The best-laid plans of mice and men…

A dilemma has been faced by head coaches nationwide ever since the workings of the NCAA tournament selection process — summarized as USCHO.com’s PairWise Rankings — became publicly available years ago.

With an objective, numerical process in place, the impact of every game could be measured, and that has turned out to have some curious consequences.

The situation got even more unambiguous, and therefore even more complicated, with the introduction of what-if tools to examine the impact of various scenarios, like the PairWise Predictor.

Bobby Goepfert was in net Saturday for St. Cloud State against Wisconsin in the WCHA third-place game (photo: Jason Waldowski).

Bobby Goepfert was in net Saturday for St. Cloud State against Wisconsin in the WCHA third-place game (photo: Jason Waldowski).

Now coaches, players and fans could tell not only where things stood, but where they might go in the future.

That meant that real-time decisions could be made with intimate knowledge of how they affected a team’s NCAA hopes. The most obvious place and time? A conference tournament’s third-place game — a contest that might mean nothing or everything depending on who was in it.

Hypothetical case in point: a PWR-savvy head coach knows he has to win a third-place game to make the NCAA tournament, based on the numbers. The game goes to overtime — and he pulls his goaltender, knowing that a tie means nothing for him. This came close to happening a few seasons ago.

This year in particular, the third-place games meant a great deal. Michigan State locked up an NCAA bid with a wild overtime win against Lake Superior State, and St. Lawrence beat Dartmouth 5-3 to put itself in the field as well, and end the Big Green’s hopes at the same time.

All of this is a long introduction to the fact that Saturday at the Xcel Energy Center, St. Cloud State head coach Bob Motzko had a decision to make.

St. Cloud State entered the WCHA Final Five looking like a No. 1 seed in the NCAA tournament, but a 6-2 loss to North Dakota in Friday’s semifinal imperiled the Huskies’ chances. By all appearances, it looked as if SCSU needed a win — or maybe a tie — in Saturday’s third-place game against Wisconsin to preserve its position.

With several players on the Huskies’ roster hurting, Motzko had to choose: rest some of his guys to bolster his chances in the regionals next weekend, or run the usual cast out there and go after the one seed full-bore?

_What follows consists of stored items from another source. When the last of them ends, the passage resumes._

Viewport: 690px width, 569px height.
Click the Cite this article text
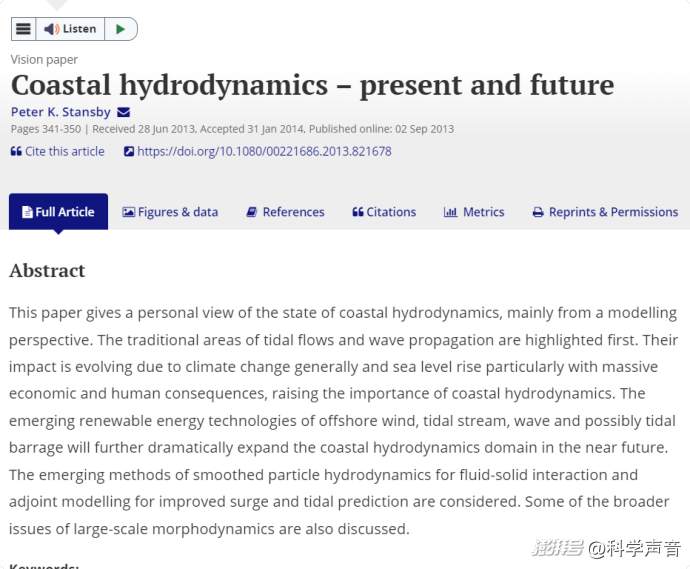65,152
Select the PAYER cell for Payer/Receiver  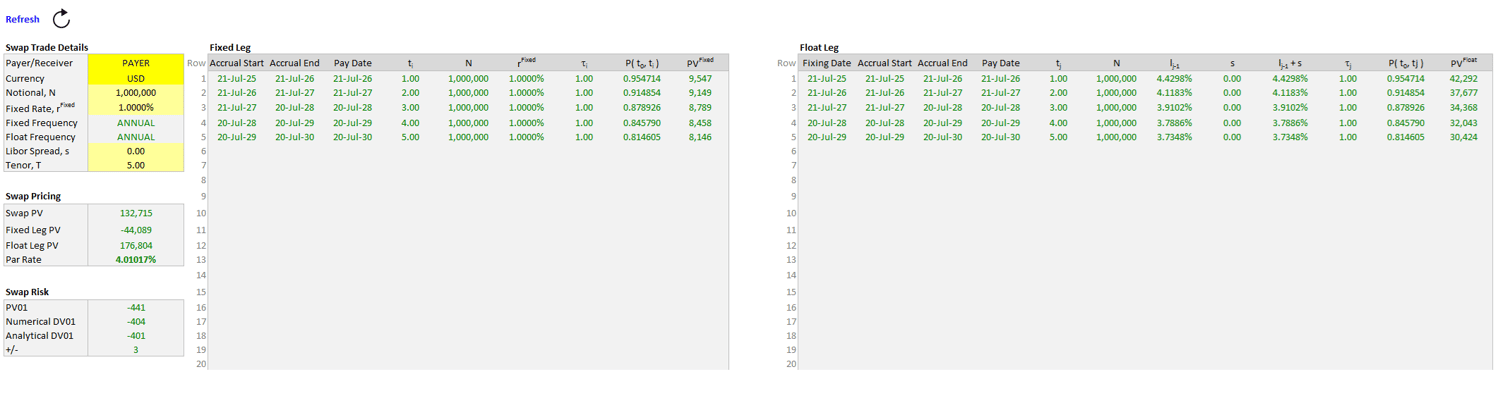pos(136,63)
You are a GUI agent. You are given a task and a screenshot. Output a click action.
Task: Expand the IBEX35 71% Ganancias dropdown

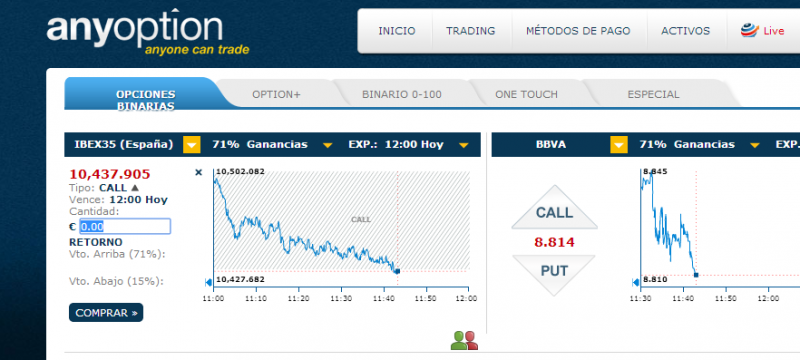[x=328, y=145]
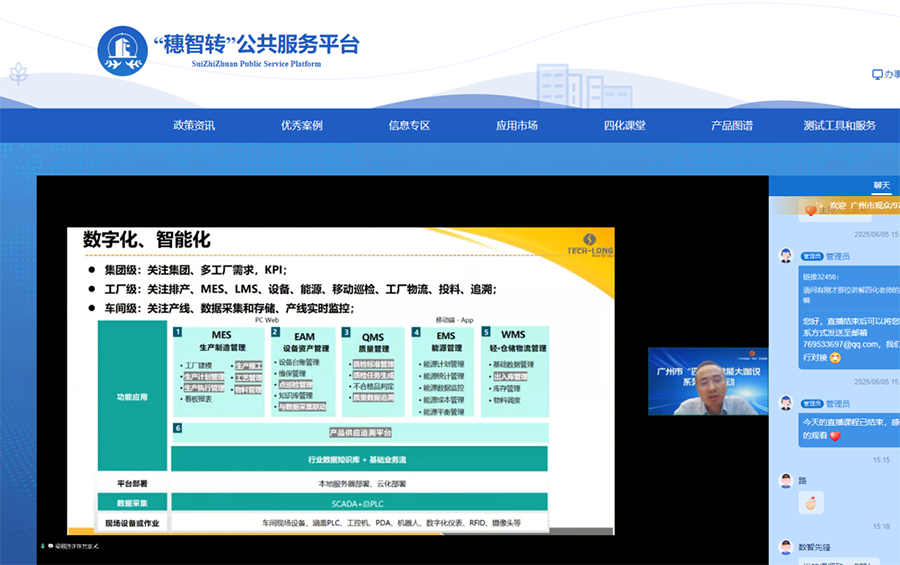900x565 pixels.
Task: Open the 优秀案例 menu
Action: tap(302, 125)
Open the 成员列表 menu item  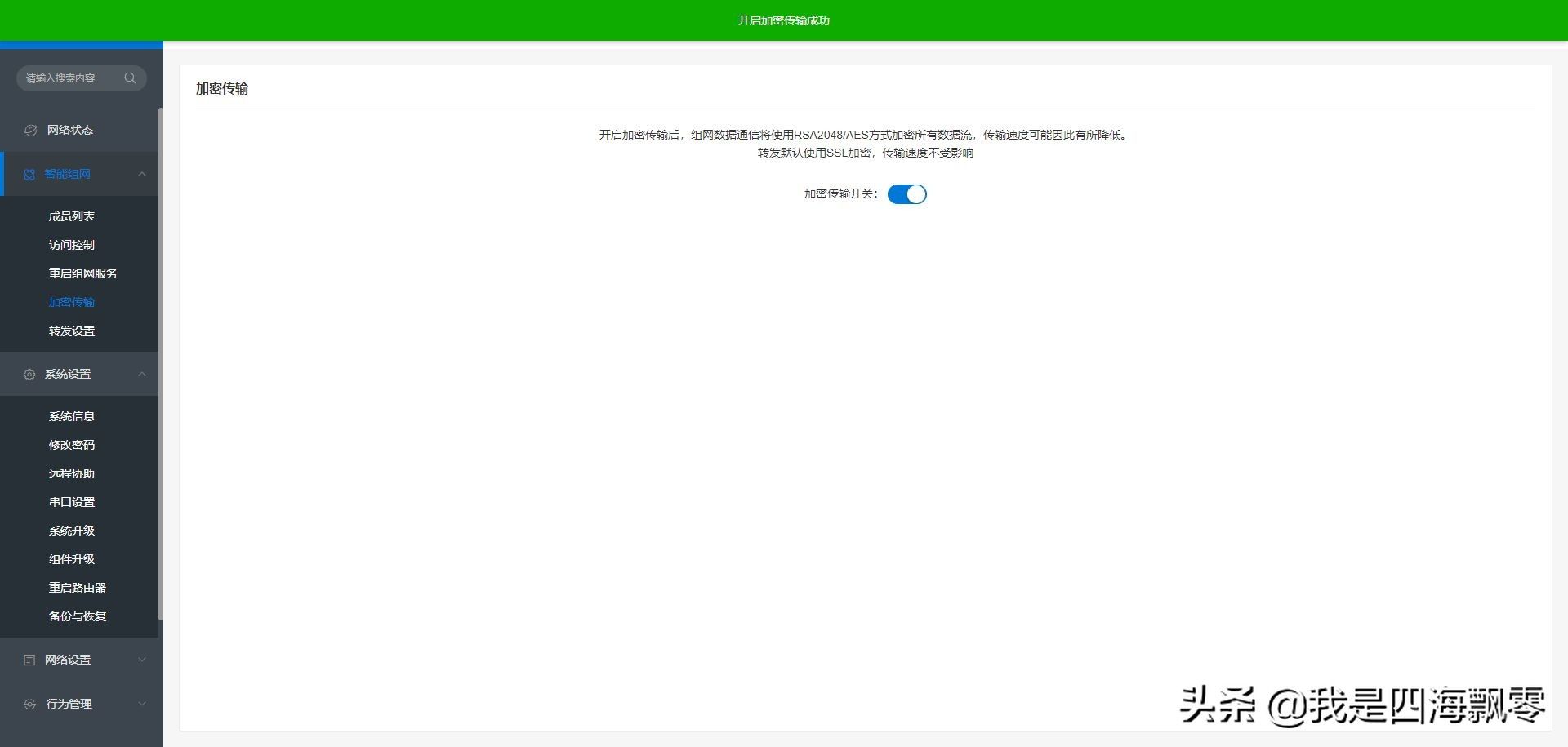[x=72, y=216]
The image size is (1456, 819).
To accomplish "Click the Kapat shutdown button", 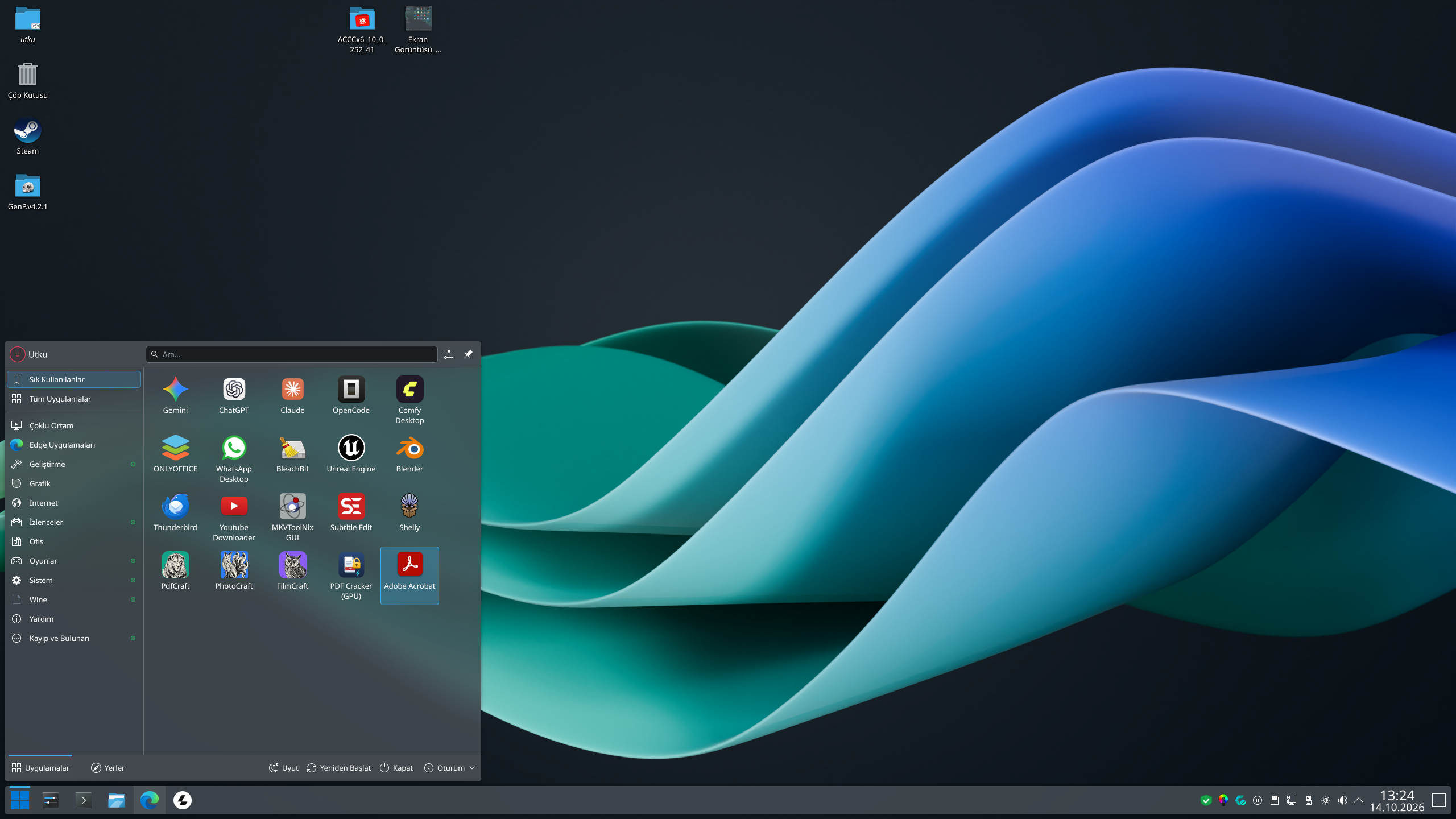I will 396,768.
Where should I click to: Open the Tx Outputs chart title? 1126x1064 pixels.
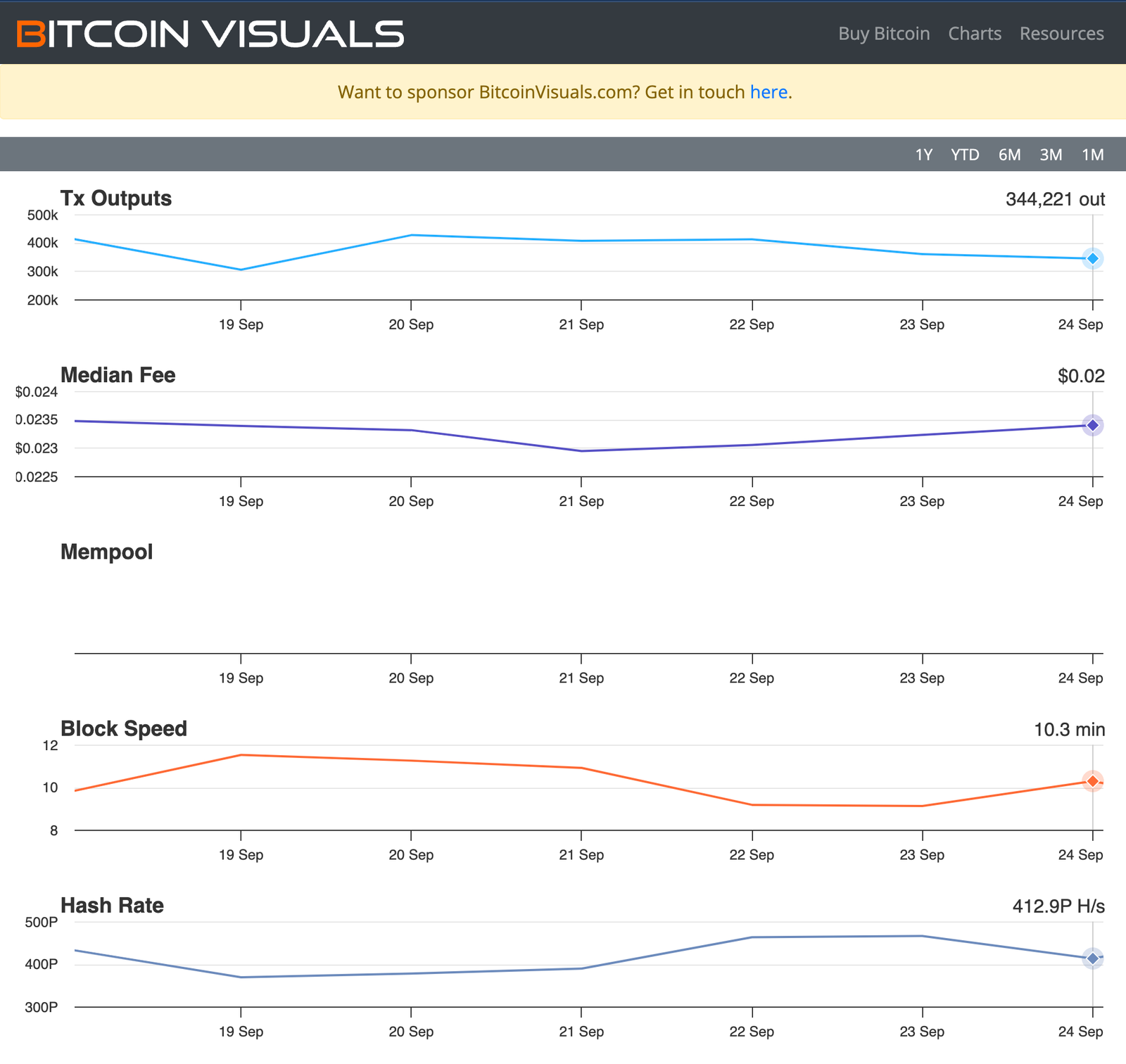[x=116, y=198]
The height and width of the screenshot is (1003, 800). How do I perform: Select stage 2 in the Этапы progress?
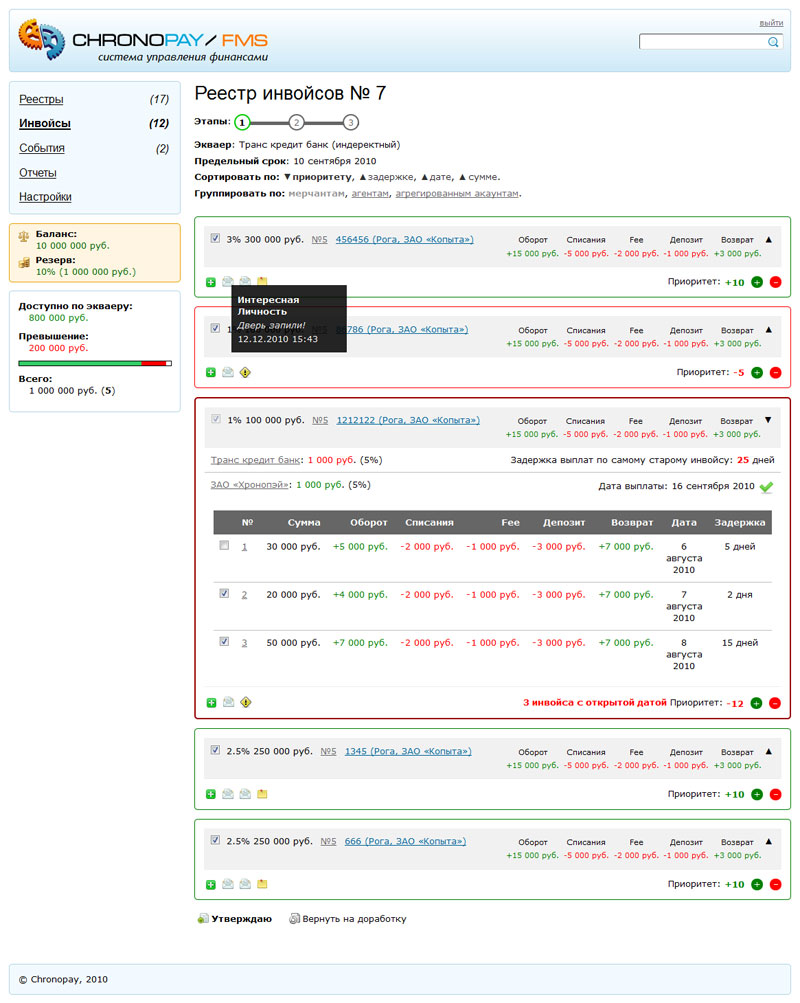[296, 122]
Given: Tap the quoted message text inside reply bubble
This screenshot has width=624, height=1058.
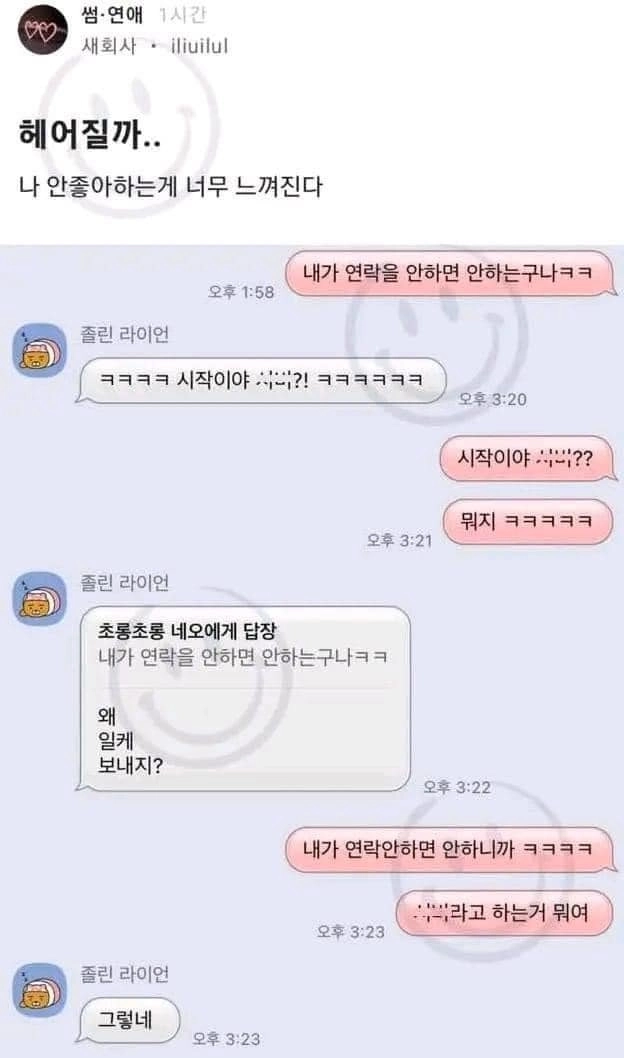Looking at the screenshot, I should click(243, 657).
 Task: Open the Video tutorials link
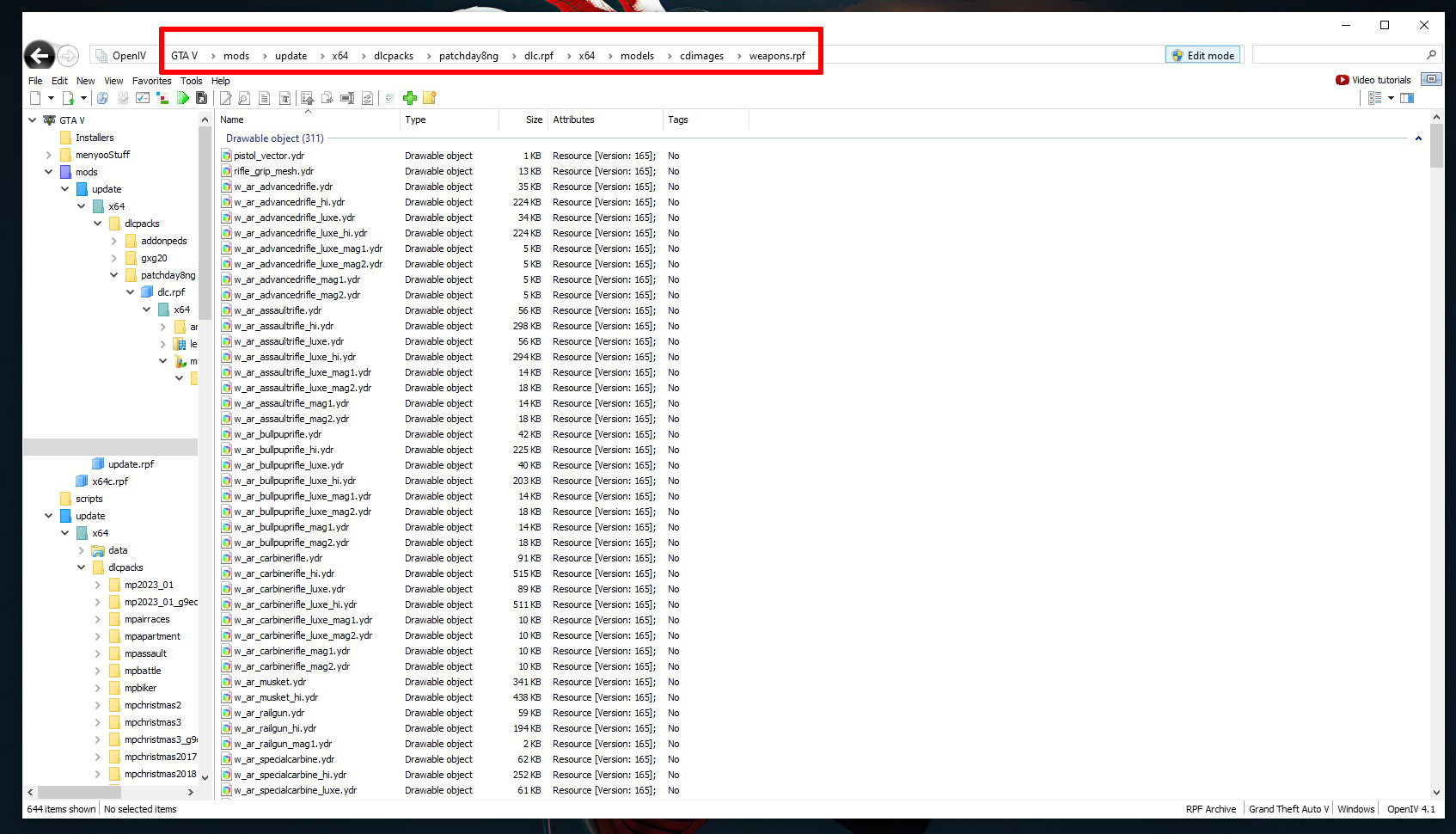tap(1373, 80)

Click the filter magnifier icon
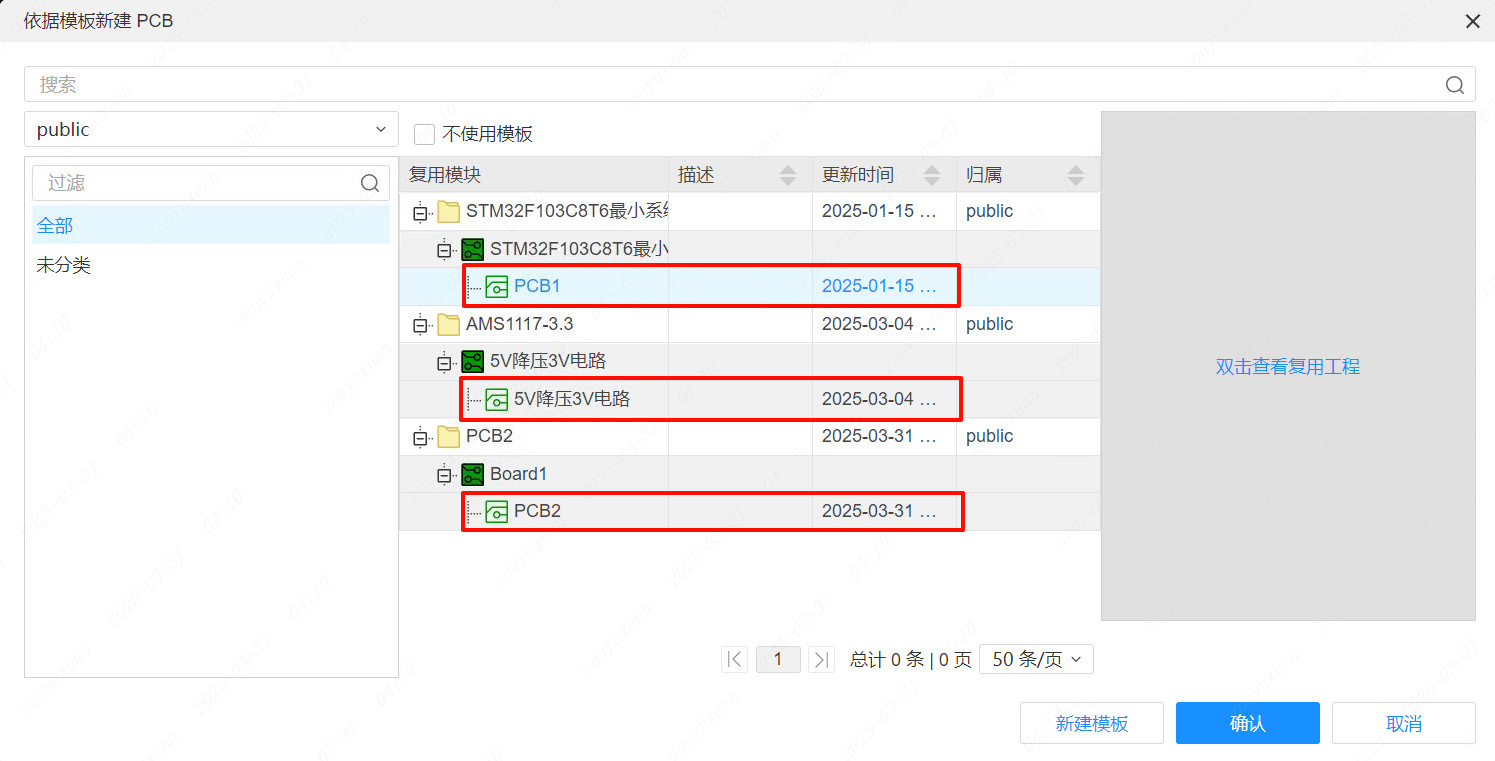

After hashing out his options, Motzko chose the latter. Among the players who skated for SCSU in the UND game, only third- and fourth-line wingers Aaron Brocklehurst and Gary Houseman, along with third-line blueliner David Carlisle, were scratched from Saturday’s lineup. On the ice were the Huskies’ big guns, including goaltender Bobby Goepfert.

And after all the smoke had cleared, Wisconsin, playing for nothing but pride after its own semifinal loss to Minnesota — and with backup netminder Shane Connelly in net for almost the entire game — had defeated SCSU 4-3 in overtime.

The Badgers scored three straight goals to overcome a 3-1 deficit, the last one coming off the stick of Ben Street with just 9.1 seconds left in the five-minute OT.

Along the way, there was a scary moment for Husky supporters a few minutes into the third period, when Goepfert took a slapshot from UW’s Ross Carlson in the neck and crumpled face-first to the ice seconds later. Goepfert eventually stayed in the game. However, St. Cloud didn’t escape the game unscathed, losing senior center Nate Raduns to an injury that Motzko thought would keep him out for next weekend’s games.

“That’s just what we didn’t want,” said Motzko.

Losing Raduns, likely losing a No. 1 seed anyway — sounds like a bad day for Motzko and his charges. But as the coach pointed out, the breathless hype over seeding might be a tad overdone.

“You guys [the media] keep saying North Dakota is the best team in the country. Well, we’re in their [seeding] band now, so we can’t go with them [to the same regional],” Motzko said, only half-jokingly.